В роли министра бывшему депутату от кадетов Протопопову в Думе пришлось несладко. «Он был жалок, но мы его не пожалели. Он потом жаловался, что его „били, заплевали, бичевали, затюкали“, — и этим объяснял даже свой окончательный переход к правым. Я принял в этом большую долю участия», — вспоминал Милюков, бывший не в силах простить Протопопову его «предательства».

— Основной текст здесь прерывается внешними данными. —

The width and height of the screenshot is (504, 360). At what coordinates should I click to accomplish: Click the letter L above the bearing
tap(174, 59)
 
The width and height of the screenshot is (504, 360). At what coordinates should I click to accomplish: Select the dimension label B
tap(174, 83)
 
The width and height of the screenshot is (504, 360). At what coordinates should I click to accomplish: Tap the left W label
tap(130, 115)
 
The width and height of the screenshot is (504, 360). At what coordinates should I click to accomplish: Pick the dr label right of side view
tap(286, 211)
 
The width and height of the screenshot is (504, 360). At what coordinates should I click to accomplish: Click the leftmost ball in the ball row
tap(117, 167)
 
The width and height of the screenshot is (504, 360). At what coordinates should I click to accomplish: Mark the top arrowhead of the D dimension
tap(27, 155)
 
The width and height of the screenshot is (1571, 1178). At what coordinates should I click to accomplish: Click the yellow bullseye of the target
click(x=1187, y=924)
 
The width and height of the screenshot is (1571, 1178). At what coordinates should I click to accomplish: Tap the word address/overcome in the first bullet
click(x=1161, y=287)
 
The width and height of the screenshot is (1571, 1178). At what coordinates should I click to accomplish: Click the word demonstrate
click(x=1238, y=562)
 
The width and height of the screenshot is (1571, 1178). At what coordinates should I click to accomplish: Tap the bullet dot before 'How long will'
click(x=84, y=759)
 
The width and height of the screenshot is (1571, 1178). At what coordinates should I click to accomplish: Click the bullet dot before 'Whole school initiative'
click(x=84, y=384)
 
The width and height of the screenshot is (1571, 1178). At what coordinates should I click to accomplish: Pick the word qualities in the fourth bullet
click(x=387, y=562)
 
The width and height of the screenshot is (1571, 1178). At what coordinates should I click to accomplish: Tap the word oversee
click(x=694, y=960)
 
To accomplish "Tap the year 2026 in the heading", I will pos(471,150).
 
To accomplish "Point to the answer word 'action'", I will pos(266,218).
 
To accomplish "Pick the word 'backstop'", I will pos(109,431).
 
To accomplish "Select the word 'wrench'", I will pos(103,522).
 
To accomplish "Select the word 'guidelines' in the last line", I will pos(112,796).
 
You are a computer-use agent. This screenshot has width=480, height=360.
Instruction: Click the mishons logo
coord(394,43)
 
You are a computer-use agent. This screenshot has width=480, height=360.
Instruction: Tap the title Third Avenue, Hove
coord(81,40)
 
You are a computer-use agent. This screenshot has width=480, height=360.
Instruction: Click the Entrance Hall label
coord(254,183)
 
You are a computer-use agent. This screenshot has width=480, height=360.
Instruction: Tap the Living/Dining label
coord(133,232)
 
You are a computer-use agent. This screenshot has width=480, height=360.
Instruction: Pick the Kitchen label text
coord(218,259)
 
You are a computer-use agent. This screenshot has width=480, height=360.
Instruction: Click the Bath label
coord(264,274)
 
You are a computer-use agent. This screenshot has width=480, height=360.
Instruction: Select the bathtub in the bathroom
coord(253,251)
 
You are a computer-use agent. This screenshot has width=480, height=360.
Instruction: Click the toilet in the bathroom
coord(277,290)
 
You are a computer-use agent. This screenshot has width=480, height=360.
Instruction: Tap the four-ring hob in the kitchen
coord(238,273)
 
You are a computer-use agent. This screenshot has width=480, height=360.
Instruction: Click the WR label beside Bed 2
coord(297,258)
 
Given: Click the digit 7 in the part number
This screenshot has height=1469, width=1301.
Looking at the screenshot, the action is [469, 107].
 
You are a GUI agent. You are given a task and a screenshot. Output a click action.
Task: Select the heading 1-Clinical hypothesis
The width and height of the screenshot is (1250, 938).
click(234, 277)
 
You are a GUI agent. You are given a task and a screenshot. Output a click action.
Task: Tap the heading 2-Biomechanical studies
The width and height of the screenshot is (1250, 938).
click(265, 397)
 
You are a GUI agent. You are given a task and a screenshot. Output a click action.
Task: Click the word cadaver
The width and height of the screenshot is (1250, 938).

Первого ноября 1916 года Милюков выступил со своей знаменитой речью в Государственной думе. «1 ноября, в Петрограде, лидер Кадетской партии Милюков произнес в Гос. Думе речь, которую позже сам назвал: „штурмовым сигналом“, — вспоминал генерал Спиридович. — Делая вид, что у него имеются какие-то документы, Милюков резко нападал на правительство и особенно на премьера Штюрмера, оперируя выдержками из немецких газет. Он упоминал имена Протопопова, митрополита Питирима, Манасевича-Мануйлова и Распутина и назвал их придворной партией, благодаря победе которой и был назначен Штюрмер и которая группируется „вокруг молодой царицы“. Милюков заявлял, что от Английского посла Бьюкенена он выслушал „тяжеловесное обвинение против того же круга лиц в желании подготовить путь к сепаратному миру“. Перечисляя ошибки правительства, Милюков спрашивал неоднократно аудиторию — „Глупость это или измена“ и сам в конце концов ответил: „Нет, господа, воля ваша, уже слишком много глупости. Как будто трудно объяснить все это только глупостью“. Дума рукоплескала оратору. Со стороны правых неслись крики — „клеветник, клеветник“, председатель не остановил оратора… Произнося свою речь, Милюков, конечно, понимал, чего стоят во время войны утверждения немецкой газеты, на которую он ссылался. Он знал, что никаких данных на измену кого-либо из упоминавшихся им лиц не было. Он клеветал намеренно. И эта клевета с быстротою молнии облетела всю Россию и имела колоссальный успех. Вычеркнутые из официального отчета слова Милюкова были восстановлены в нелегальных изданиях его речи. Листки с полной речью распространялись повсюду.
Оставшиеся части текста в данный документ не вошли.